Между тем, потребление сахара в расчете на душу населения в разных частях Евразии значительно различалось. Первое место занимала Индия, за ней следовали Китай, Персия и Османская империя, а Европа значительно отставала88. Если в одних регионах Европы люди вообще никогда не видели сахара, то для других он уже стал довольно привычным. В Австрии потребление сахара по-прежнему ограничивалось только жителями Вены, а в Республике Соединенных провинций полная ложка сахара в чашке кофе была обычным делом даже для сельской местности. В Британии сахар стал особенно популярен, и его потребление в расчете на душу населения поднялось с пяти фунтов в 1700 году до более чем шестнадцати фунтов в 1775 году, – такого уровня потребления, сравнимого разве что с Индией, не достигла ни одна страна ни в Европе, ни в мире89. Помимо состоятельных слоев населения, сахар также начали потреблять и в зарождающихся промышленных центрах Британии, где значительно вырос размер жалованья, а также в сельской местности, где в бакалейных лавках с начала XVIII века начали накапливаться значительные запасы сахара. В то время в Британии были десятки тысяч или, возможно, даже больше ста тысяч таких магазинов90.
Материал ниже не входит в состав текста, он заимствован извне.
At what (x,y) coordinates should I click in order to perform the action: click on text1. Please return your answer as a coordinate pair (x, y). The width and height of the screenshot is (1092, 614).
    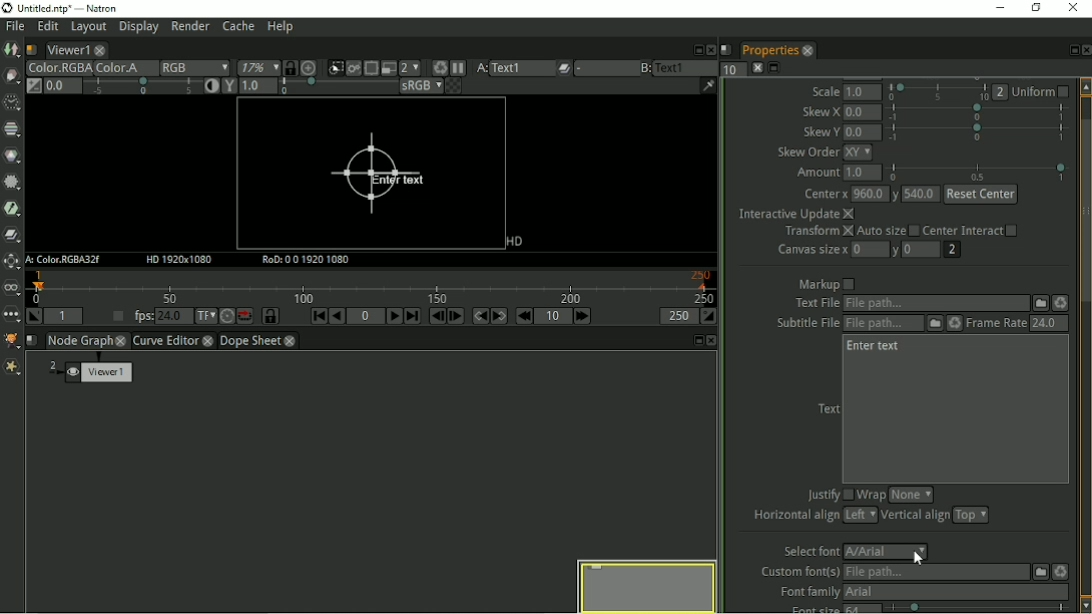
    Looking at the image, I should click on (522, 68).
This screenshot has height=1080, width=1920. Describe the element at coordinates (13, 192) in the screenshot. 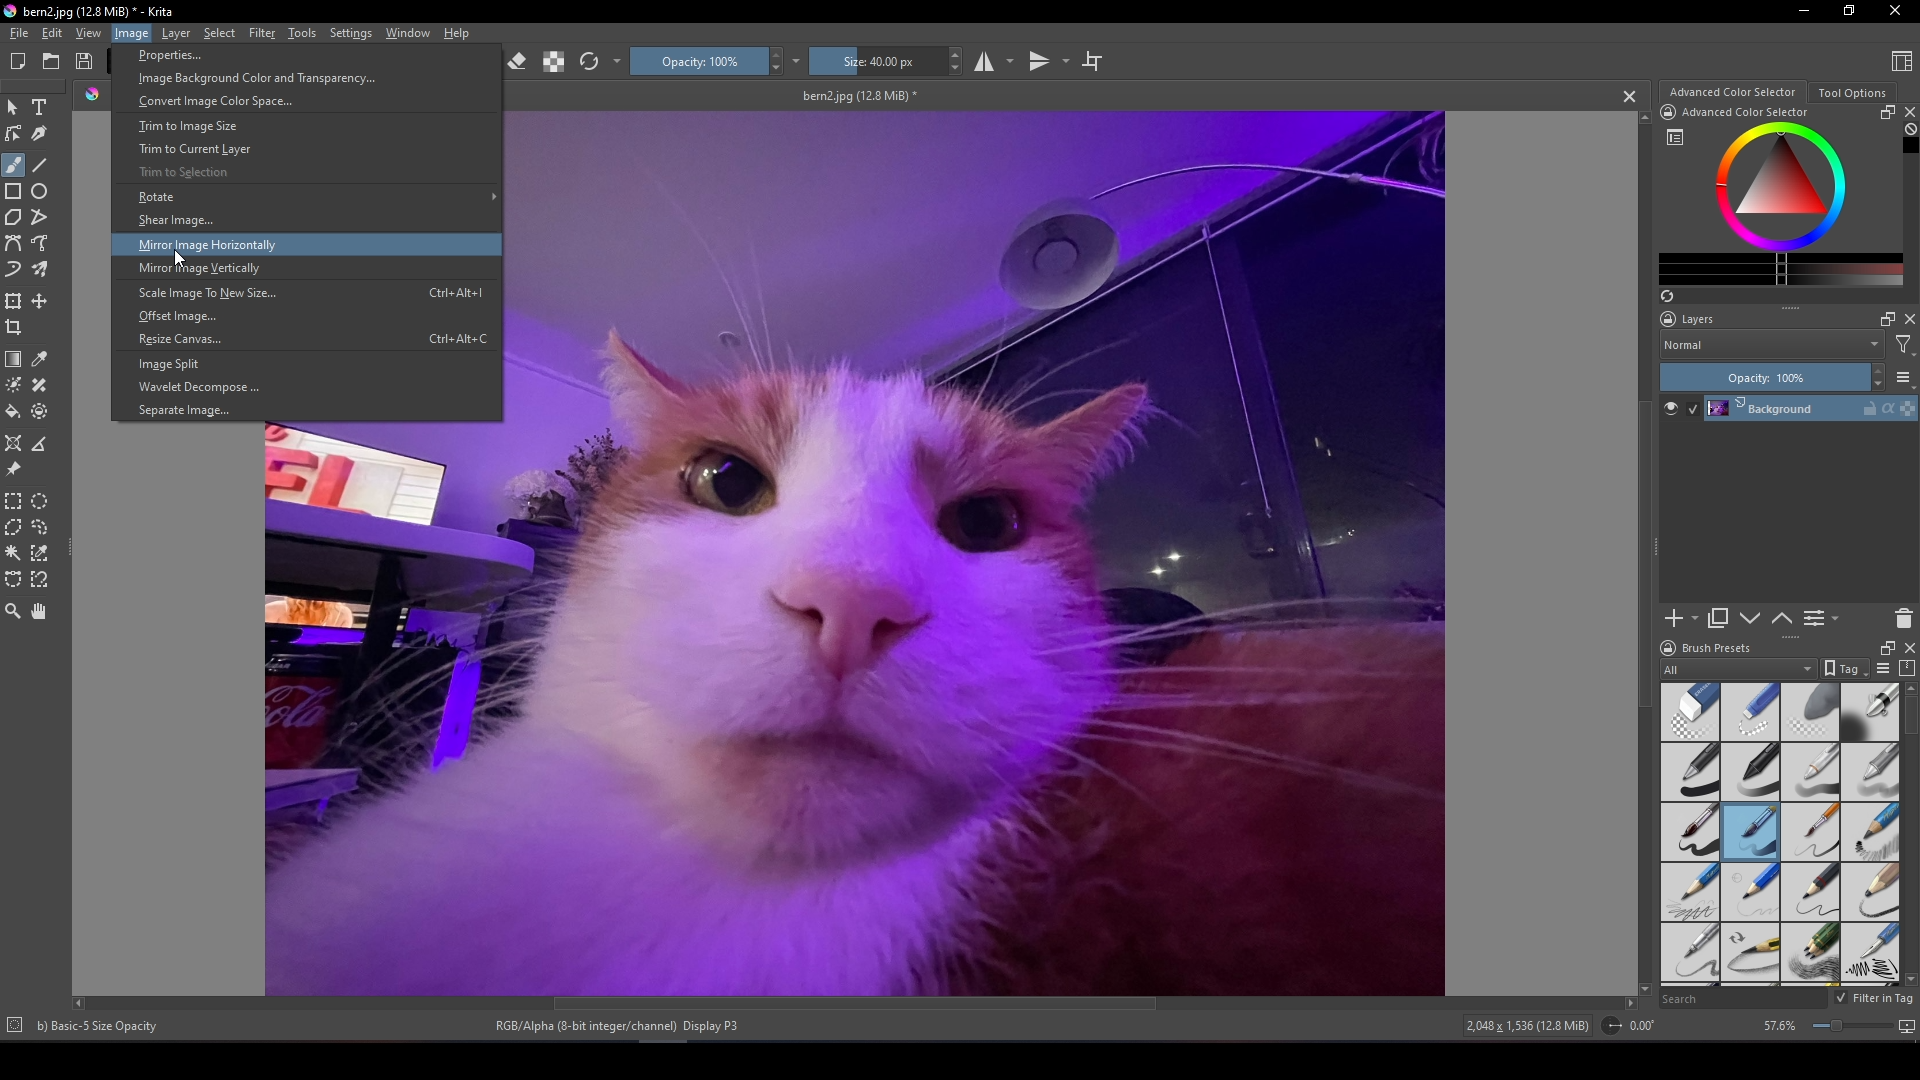

I see `Rectangle tool` at that location.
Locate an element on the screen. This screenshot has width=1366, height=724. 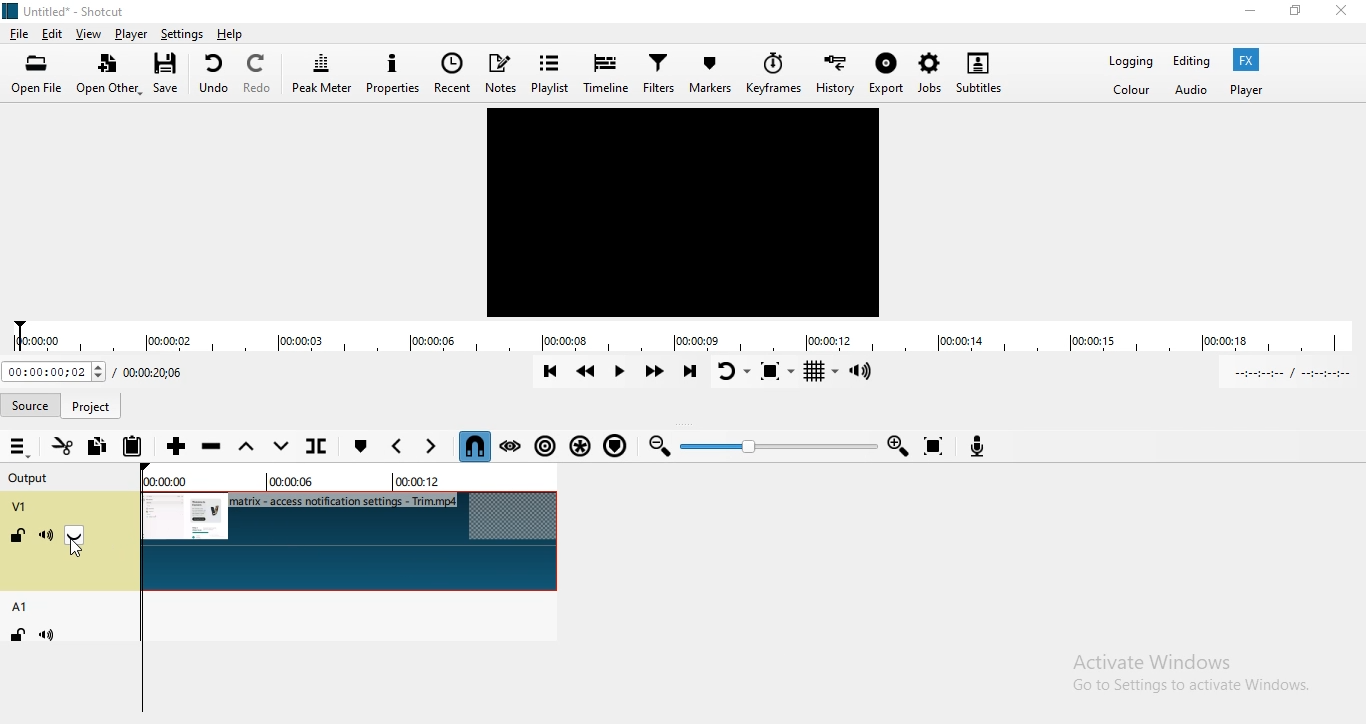
Video track is located at coordinates (351, 542).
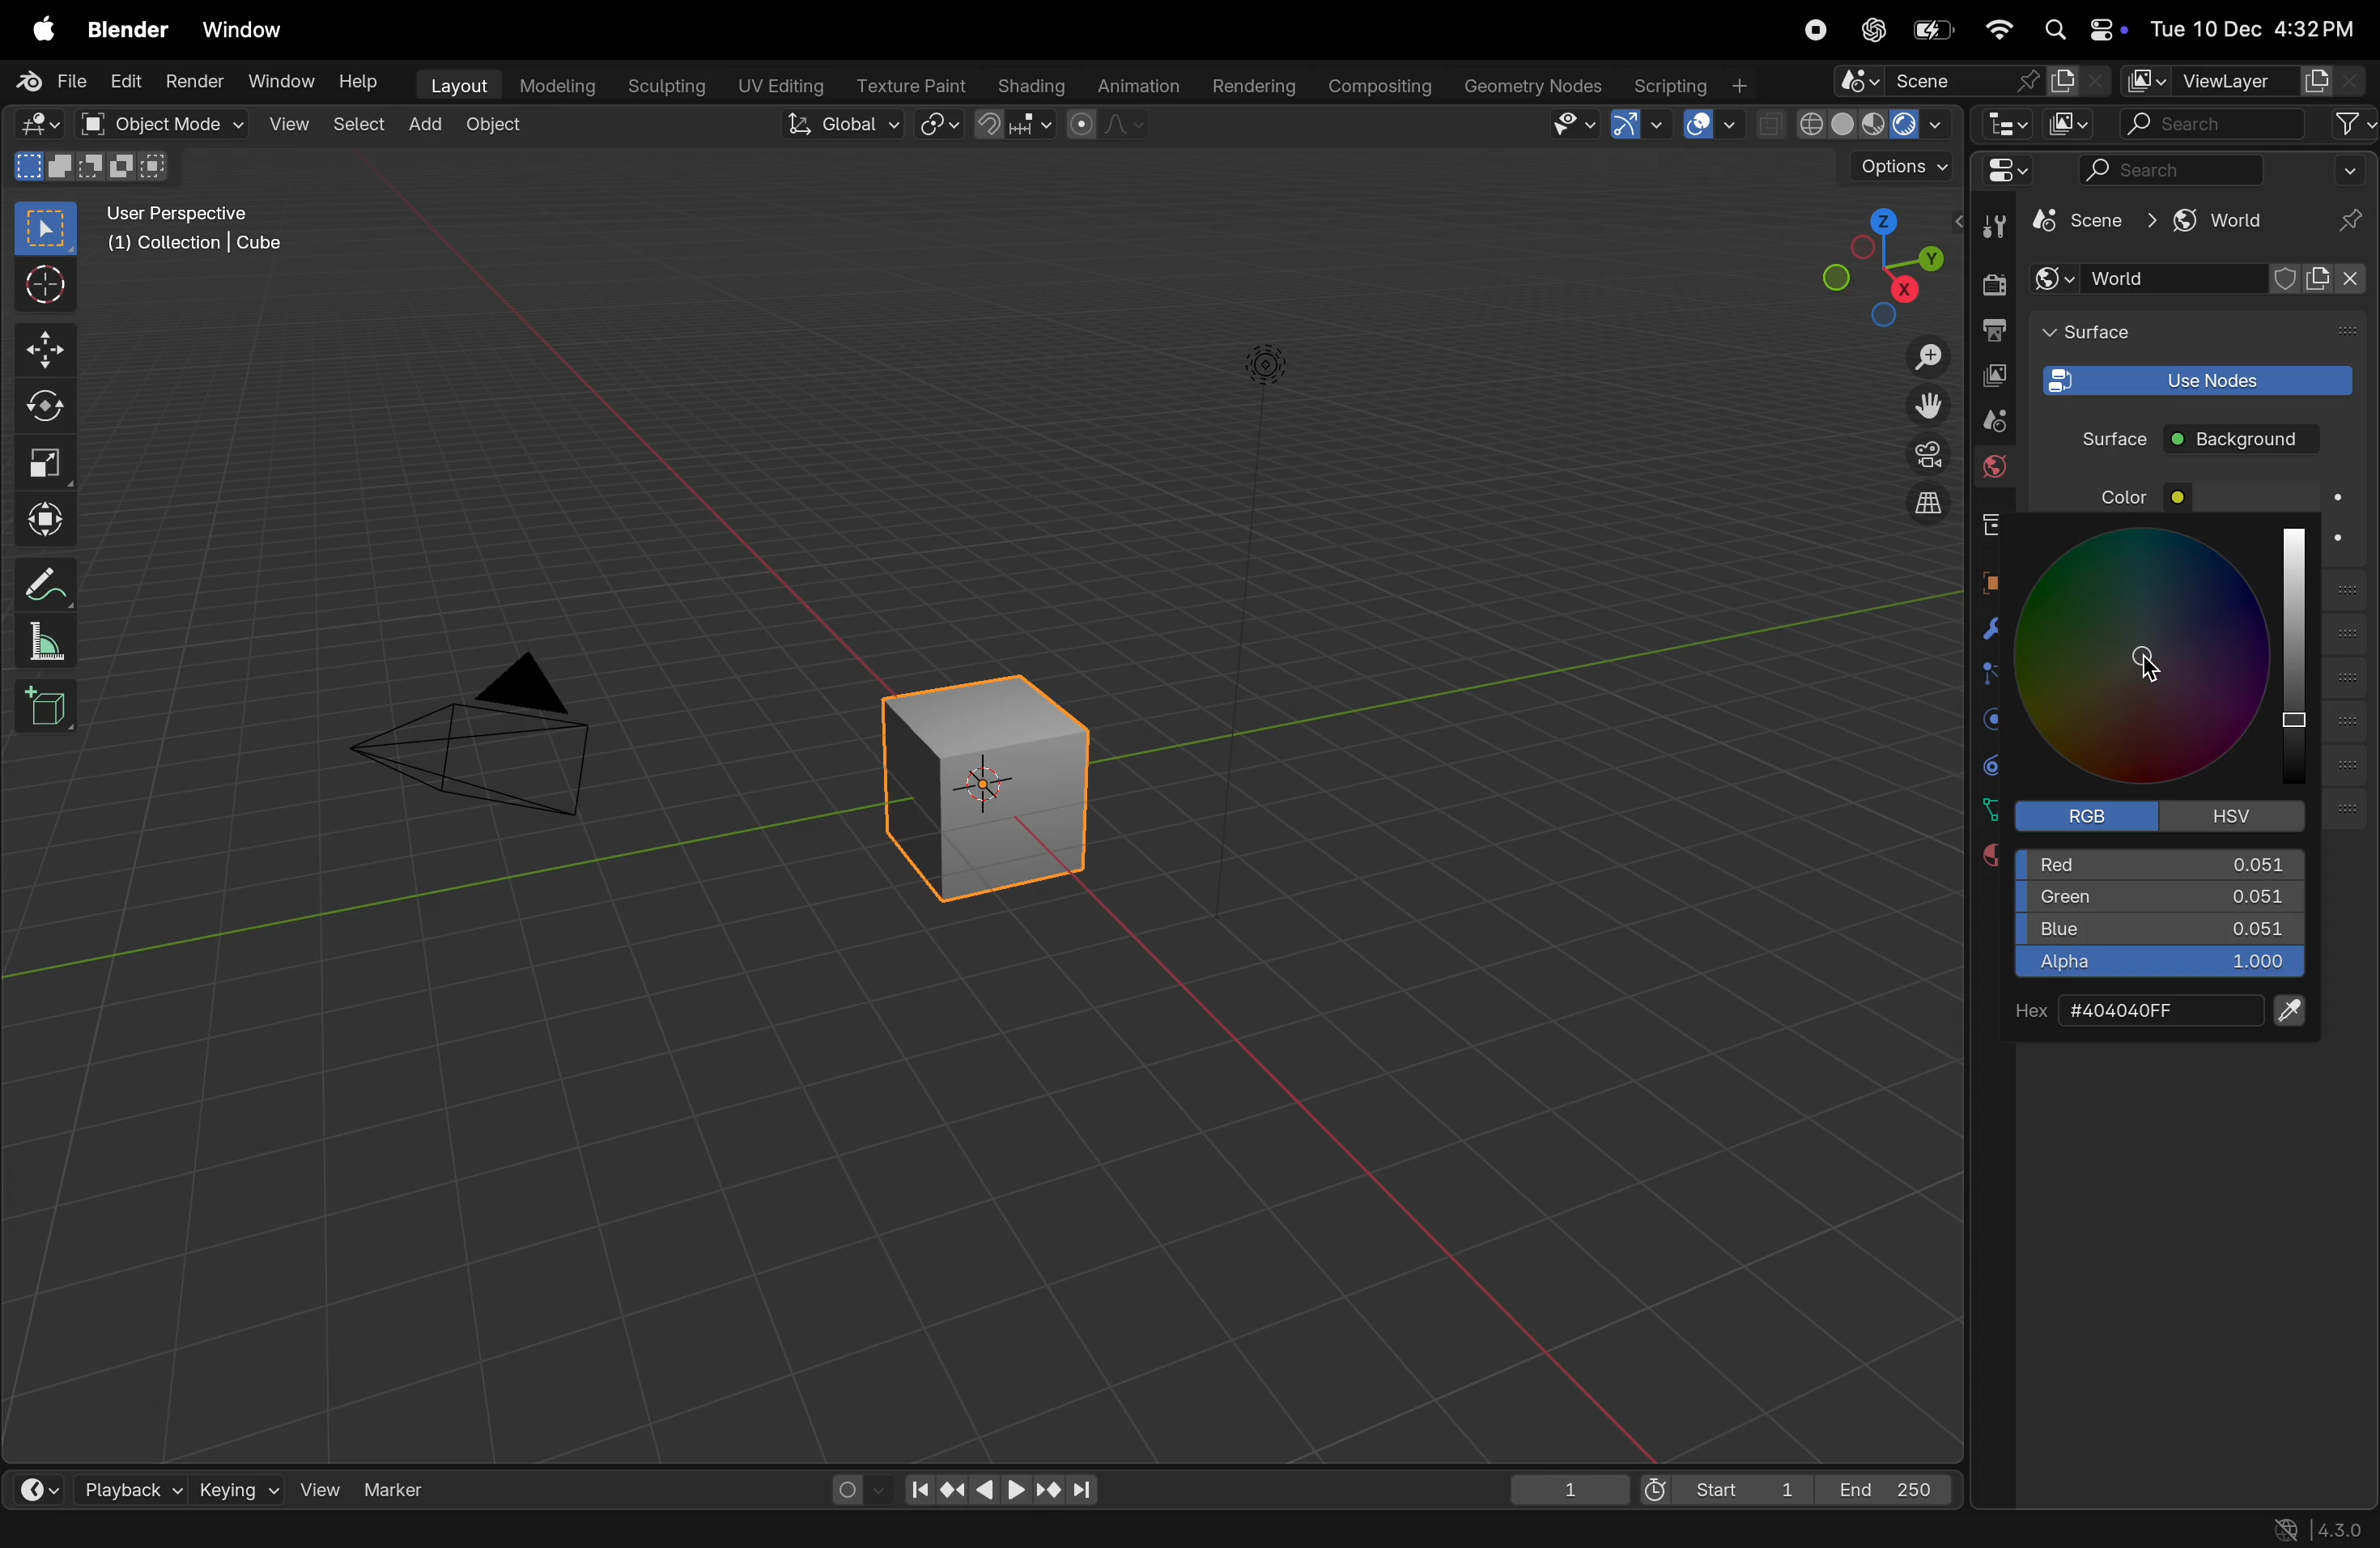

Во Франции, напротив, потребление сахара оставалось главным образом привычкой горожан, отчасти потому, что сельское население там было гораздо беднее, чем в Британии, и потому, что более теплый французский климат позволял в изобилии выращивать и другие подсластители помимо сахара. Парижане определенно привыкли к сахару, и накануне Великой французской революции его ежегодное потребление в расчете на человека могло составлять примерно двадцать три килограмма91. Придя в любое из шестисот с лишним кафе или домой парижане любого общественного положения могли выпить свой утренний кофе с молоком и небольшим количеством сахара92. Когда в 1792 году в Париже случилось восстание, люди, как хорошо известно, протестовали в том числе и против удвоения цен на сахар, сильно отразившемся на их повседневной жизни93. Утверждение, согласно которому парижские рабочие вплоть до XIX столетия отказывались от употребления сахара, считая, что он делает их изнеженными и похожими на женщин, может быть справедливо лишь в отношении тех, кто недавно прибыл в город из сельской местности – горожане эту точку зрения явно не разделяли94.